The first question is whether the Tea Party's influence over the last four years has ensured that today's "mainstream" Republican candidate is actually running significantly to the right on the major issues such as tax, immigration, welfare and spending.

So when John Boehner - the Republican Speaker of the House who has not hidden his frustration with the intransigent right - says there's "not that big a difference" between Tea Partiers and the average conservative Republican, it's not just an appeal for unity. It also happens to be the truth.

That's how a candidate like Joni Ernst - a Harley Davidson-riding, gun-loving former soldier who says her experience "castrating hogs" on her Iowa farm will be useful in "fixing" Washington - can find herself being endorsed by both Mitt Romney and Sarah Palin.

The big bind for Republicans is that while tacking right might well help them re-take the Senate, recent electoral history suggests it will poison their prospects at the general election in 2016.

The voters who turn out in the mid-term voters are much older, whiter and more Republican-leaning than in a general election.

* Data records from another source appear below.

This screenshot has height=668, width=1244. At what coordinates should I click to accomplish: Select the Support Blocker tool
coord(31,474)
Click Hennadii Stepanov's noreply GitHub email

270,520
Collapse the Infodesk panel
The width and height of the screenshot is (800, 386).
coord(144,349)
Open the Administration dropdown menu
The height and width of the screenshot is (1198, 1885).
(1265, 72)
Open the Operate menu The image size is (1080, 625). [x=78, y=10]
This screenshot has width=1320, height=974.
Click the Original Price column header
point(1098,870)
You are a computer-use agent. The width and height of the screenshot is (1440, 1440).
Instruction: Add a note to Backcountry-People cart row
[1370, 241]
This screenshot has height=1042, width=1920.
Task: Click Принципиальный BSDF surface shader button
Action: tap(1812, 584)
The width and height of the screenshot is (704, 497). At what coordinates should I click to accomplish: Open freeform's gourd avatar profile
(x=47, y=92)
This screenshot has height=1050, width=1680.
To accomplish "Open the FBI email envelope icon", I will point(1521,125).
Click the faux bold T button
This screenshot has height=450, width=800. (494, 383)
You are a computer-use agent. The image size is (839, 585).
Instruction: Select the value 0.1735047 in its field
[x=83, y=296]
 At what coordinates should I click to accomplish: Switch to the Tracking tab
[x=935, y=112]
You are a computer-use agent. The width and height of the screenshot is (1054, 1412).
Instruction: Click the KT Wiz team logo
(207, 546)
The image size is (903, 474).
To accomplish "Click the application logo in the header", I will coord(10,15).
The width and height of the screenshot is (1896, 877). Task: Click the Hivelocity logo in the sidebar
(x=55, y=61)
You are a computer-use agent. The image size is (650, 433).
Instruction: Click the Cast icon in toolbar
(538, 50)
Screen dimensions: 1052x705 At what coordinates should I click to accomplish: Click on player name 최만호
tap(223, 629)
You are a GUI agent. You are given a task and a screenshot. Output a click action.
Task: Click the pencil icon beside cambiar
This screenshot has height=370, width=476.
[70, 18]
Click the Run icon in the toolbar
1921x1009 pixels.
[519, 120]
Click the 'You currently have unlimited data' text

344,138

In the 2010 mid-terms, 77 per cent of voters were white, the same percentage of whites in the US population in 1983.

The danger - as Whit Ayres, a highly experienced Republican pollster, warns - is that a resounding Republican victory in 2014, thanks to a favourable electorate voting in Republican-leaning states, risks the party drawing the "all the wrong lessons".

The same old tone and policies on immigration, welfare and social issues, that broadly appeals to the America of 1983 is not going to wash with the more liberal, multi-cultural and socially tolerant America that will vote in 2016.

Unfortunately, acknowledging this reality - as many moderate Republicans do in private - is not the same as acting up on it.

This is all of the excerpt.